Demain matin, mon cœur, poursuivit l’insigne maquerelle, je livre ton pucelage masculin au vieil archevêque de Lyon, qui me les paye cinquante louis. Garde-toi d’opposer aucune résistance aux désirs énervés de ce bon prélat: ils s’évanouiraient bientôt si tu t’avisais de les combattre. Ce sera bien plus à ta soumission qu’à tes charmes que tu devras les preuves de sa virilité, et si le vieux despote ne trouve pas un esclave en toi, tu n’auras dans lui qu’un automate.

Parfaitement instruite du rôle que je dois remplir, j’arrive le lendemain, sur les neuf heures du matin, à l’abbaye de Saint-Victor, où logeait le prélat lors de ses voyages à Paris; le saint homme m’attendait au lit.

— Madame Lacroix, dit-il à une femme fort belle, d’environ trente ans, et qui me parut n’être là que pour servir de tiers dans les scènes lubriques du prélat, approchez-moi cette petite fille, que je la voie… Pas mal, en vérité: et quel âge avez-vous, mon petit ange?

— Quinze ans et demi, monseigneur.

— Allons, madame Lacroix, déshabillez et ne négligez surtout aucune des précautions que vous savez.

Je ne fus pas plus tôt nue qu’il me fut facile de deviner quel était le but de ces précautions.

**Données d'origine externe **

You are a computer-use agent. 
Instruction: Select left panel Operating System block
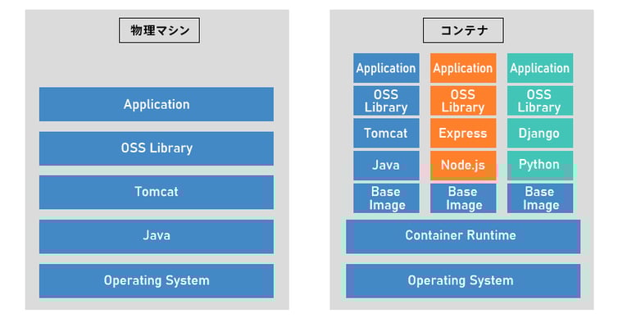[157, 280]
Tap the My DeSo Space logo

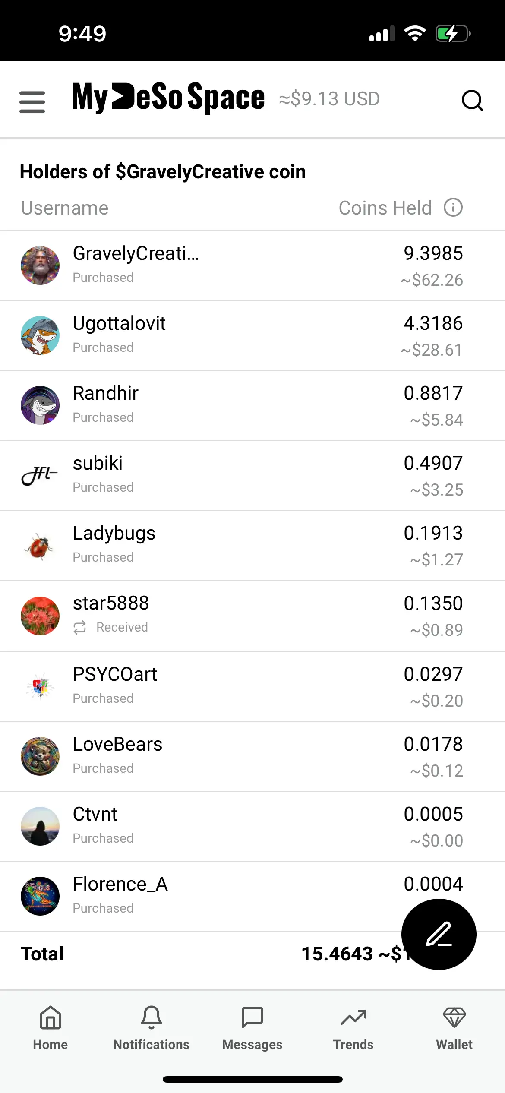(x=168, y=99)
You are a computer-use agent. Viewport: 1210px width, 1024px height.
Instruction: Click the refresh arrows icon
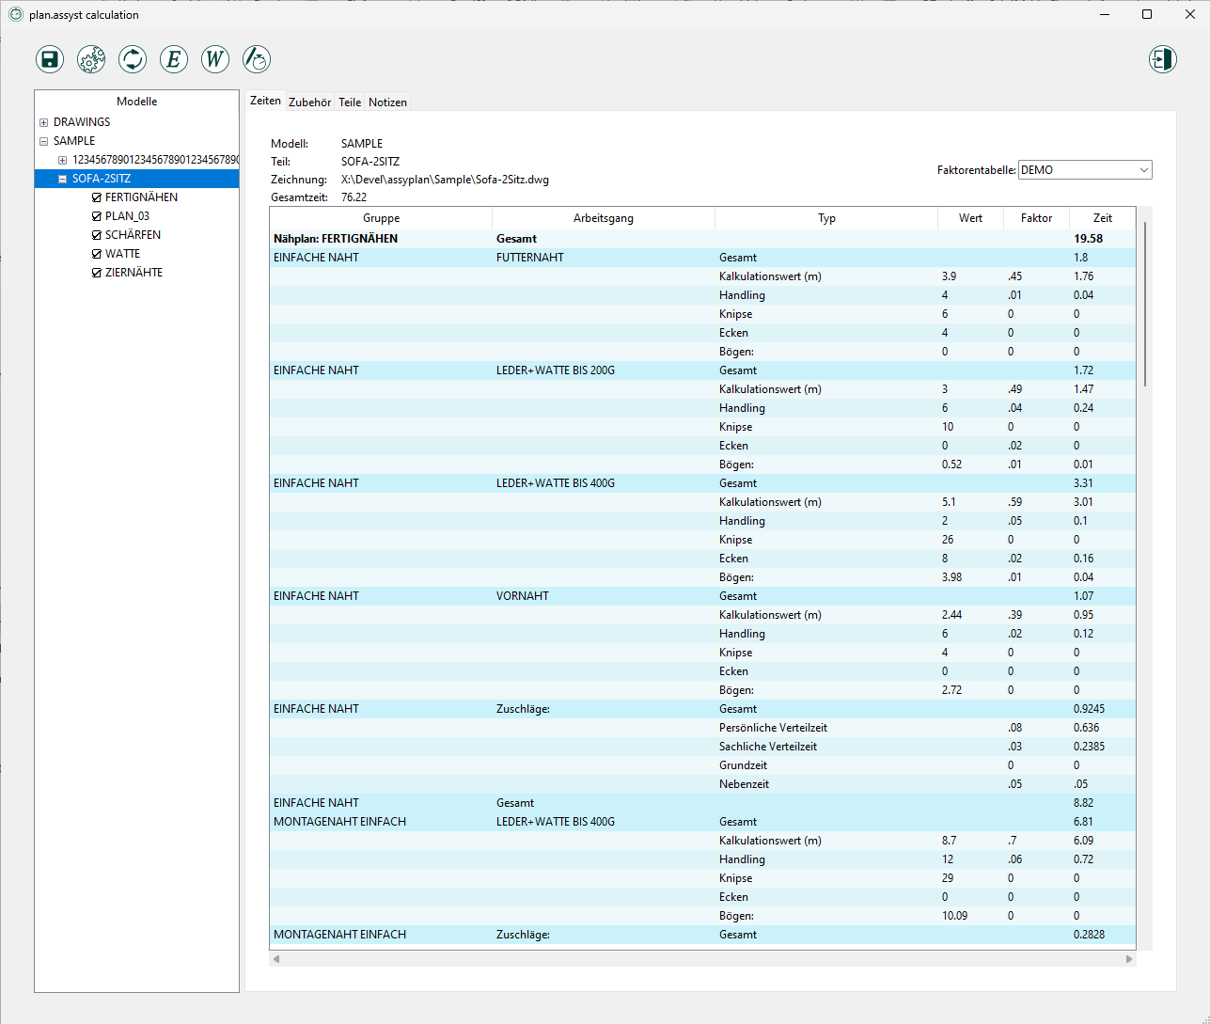pos(133,59)
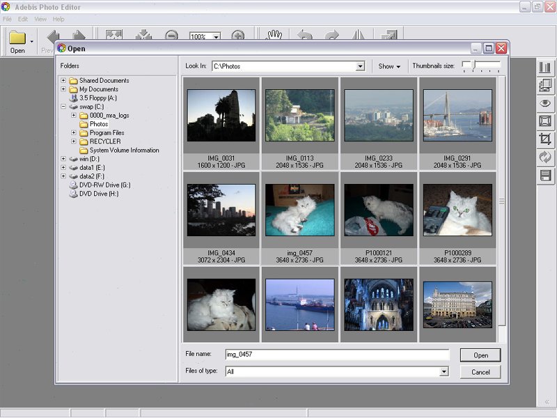557x418 pixels.
Task: Click the eye icon in the right sidebar
Action: pos(545,103)
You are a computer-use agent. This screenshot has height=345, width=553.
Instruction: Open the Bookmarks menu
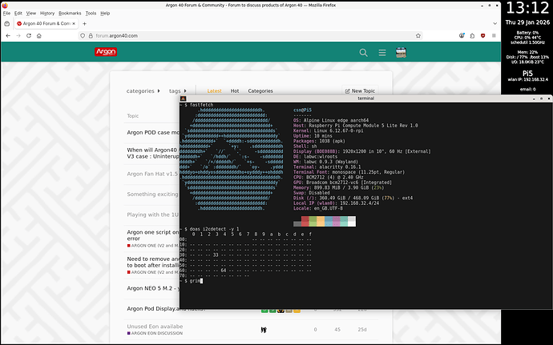point(70,14)
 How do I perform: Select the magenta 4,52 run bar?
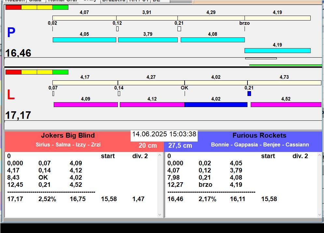click(286, 104)
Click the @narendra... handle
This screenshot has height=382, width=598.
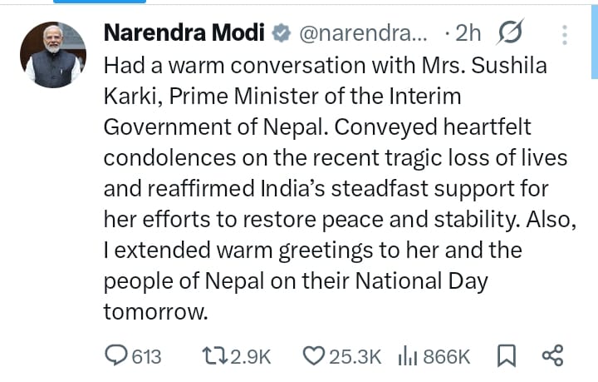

Le dévot sectateur de Sodome, dans la terrible appréhension où il était que les attraits antérieurs d’une femme ne troublassent son illusion, exigeait qu’on voilât ces attraits avec une telle sévérité qu’il lui devînt même impossible de les soupçonner. Effectivement, Mme Lacroix les empaqueta si bien, qu’on n’en apercevait pas la plus légère trace. Ce devoir rempli, la complaisante créature me rapproche du lit de monseigneur.

— Le cul, madame, dit-il à la Lacroix, le cul, et pas autre chose que le cul, je vous en conjure… prenez-y bien garde. Avez-vous eu soin?…

— Oui, oui, monseigneur, et Votre Éminence voit bien qu’en ne lui exposant que la partie qu’il désire, j’offre à son libertin hommage le plus joli cul vierge qu’il soit possible d’embrasser.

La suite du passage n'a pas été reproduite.